All our interviewees are agreed that for the work that has been done so far to develop well into the future for all parties, funding, commitment and a culture of immersion and embedded involvement are required. Certainly, during the New Zealand-China FTA negotiations in 2007, the Chinese government sought a series of approvals for various Chinese skills to be admitted to New Zealand.

“The Chinese delegation asked for 150 visas for Mandarin teaching aides, to allow for growth,” says Tony Browne. “They are graduates from top Chinese universities who go through a tough selection process. They come here for a year and work in our schools – and at present there are 147 young Chinese graduates known as Mandarin Language Assistants working in around 400 of our schools. I find it particularly encouraging that these schools are not concentrated just in big centres and well established schools – lots of rural schools are involved too.”


“There are hundreds of millions of Chinese people learning English, and many of them are due to come to New Zealand,” says Browne. “However, if you are fluent in English that doesn’t mean that you prefer to speak in English. It also doesn’t mean that the leaders of your company speak English.

“If I was running a large New Zealand company seriously engaged with China, I would want to be able to interpret and understand what my Chinese partners are saying – and why. We need Kiwis with a deep understanding of China to engage with the depth needed to develop deep business relationships with this crucial economic partner.

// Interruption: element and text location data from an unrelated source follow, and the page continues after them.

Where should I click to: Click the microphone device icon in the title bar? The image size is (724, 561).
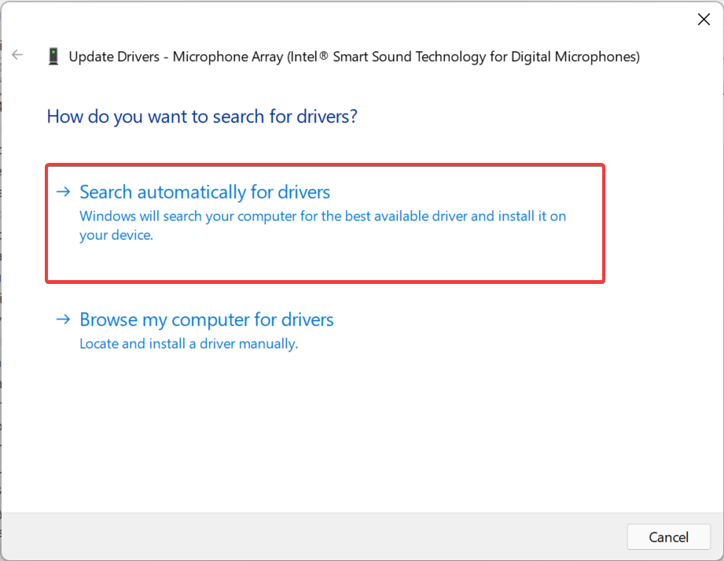(54, 55)
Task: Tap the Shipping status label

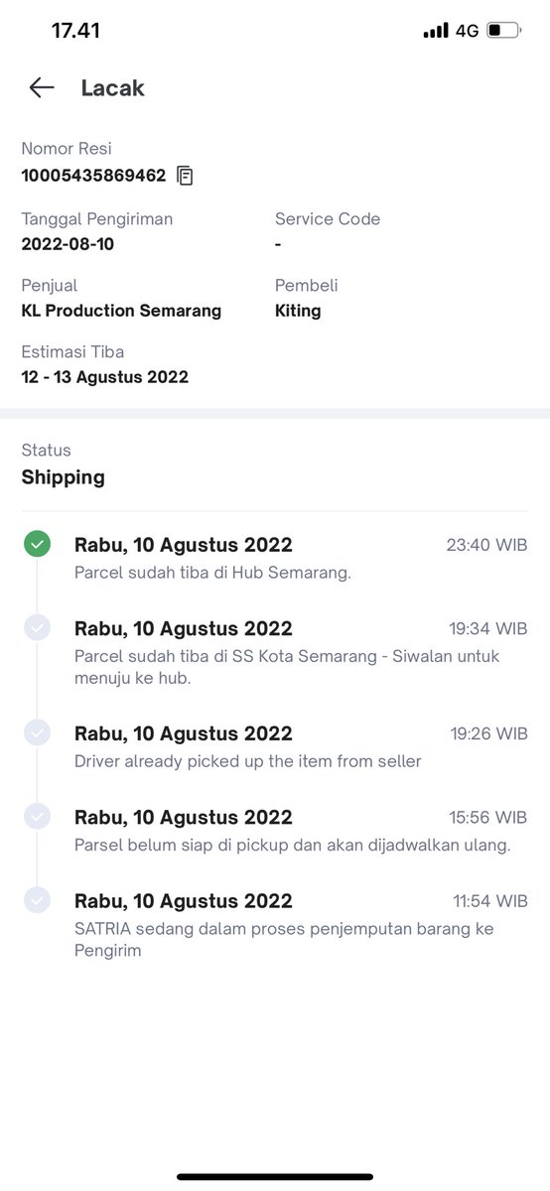Action: (64, 477)
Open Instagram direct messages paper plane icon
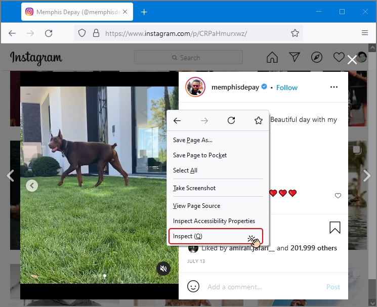 coord(295,57)
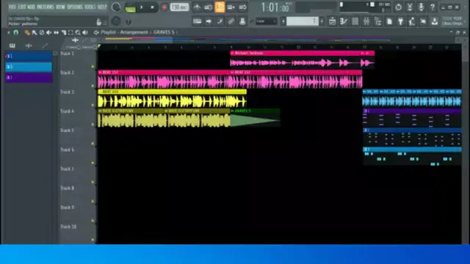Open the PATTERNS menu
This screenshot has width=470, height=264.
click(46, 7)
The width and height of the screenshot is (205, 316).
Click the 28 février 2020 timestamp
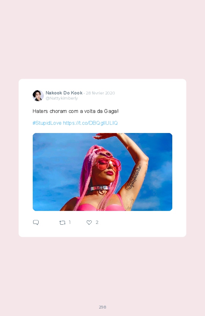pos(101,93)
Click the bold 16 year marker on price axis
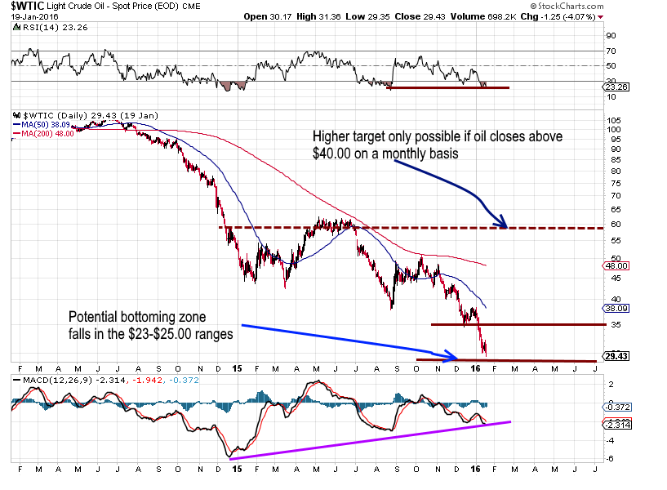 (x=475, y=369)
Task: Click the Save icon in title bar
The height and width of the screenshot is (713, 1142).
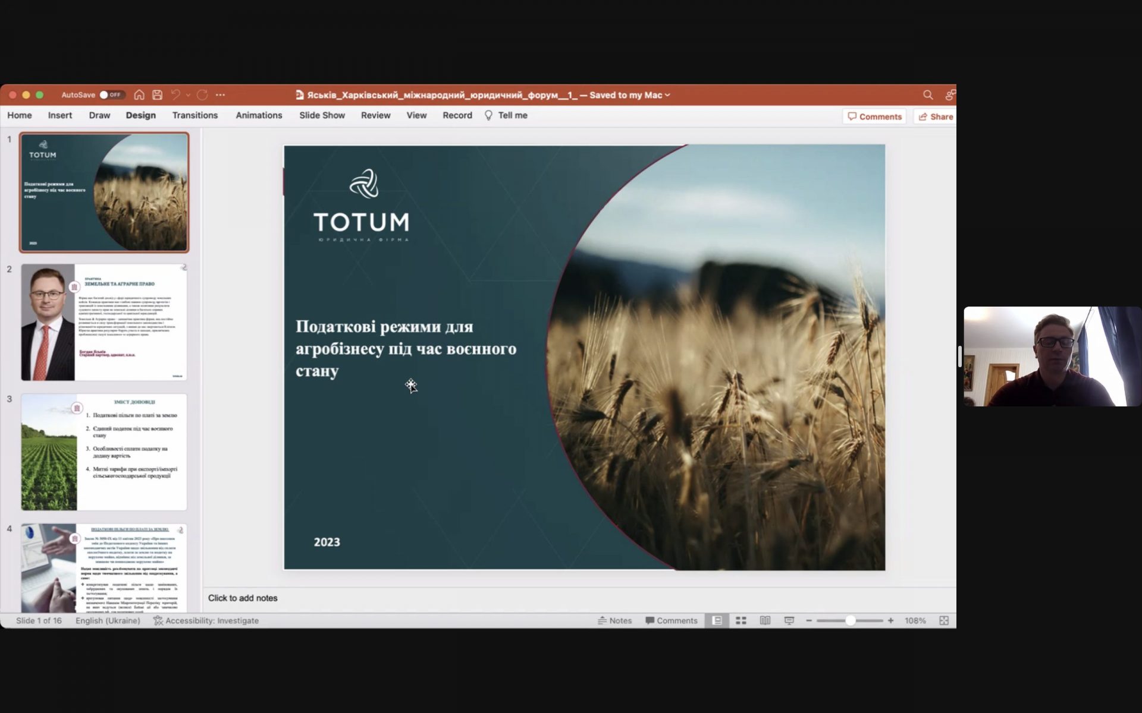Action: click(x=157, y=95)
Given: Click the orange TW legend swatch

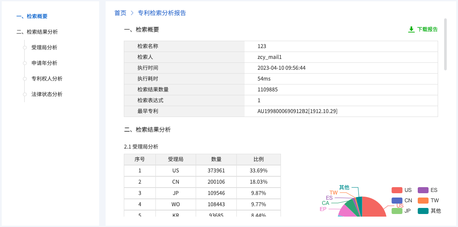Looking at the screenshot, I should coord(423,201).
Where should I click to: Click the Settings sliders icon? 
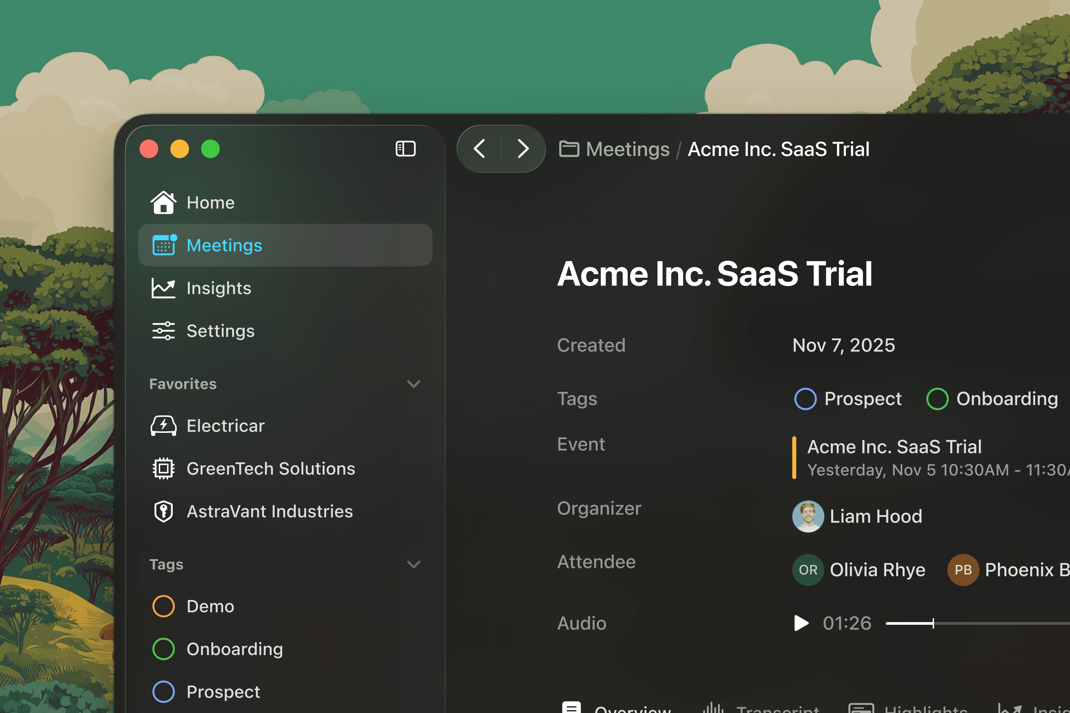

“The more you understand a Chinese company’s culture, the deeper your relationship is going to be. Language is the entry point to understanding – you don’t need to be a native speaker to be sensitive to cultural nuance. So, as China is our second top trading partner, we need the human infrastructure to sustain that growth – and we need the support in our schools and onwards to develop that infrastructure.


Leaving the last words to the two secondary school leaders, Alex Reed encourages schools and businesses to support the language.

“Schools, sustain your commitment. Make sure your teachers understand that they need to engage with the students. And, business, please give students opportunities to get into the workplace, to show how Mandarin is an important tool that can be used. Schools are always looking for a connection with businesses – long term, as a school we want to see if we can connect with businesses and even offer tuition to them.”

Chris Grinter adds: “My main tip to schools would be to take some confidence and assurance from the fact that there are wonderful agencies out there that will support you and ease your anxiety around introducing Mandarin as a new subject. It is well supported with funding, by people like Tony Browne and the Confucius Institute, as well as opportunities for staff and students to travel.

“And the best thing that businesses could offer schools and young people is showing them how they value the acquisition of Mandarin in their future employees: putting value onto the acquisition of Mandarin. Nowadays this is not a journey that schools need to take on their own.”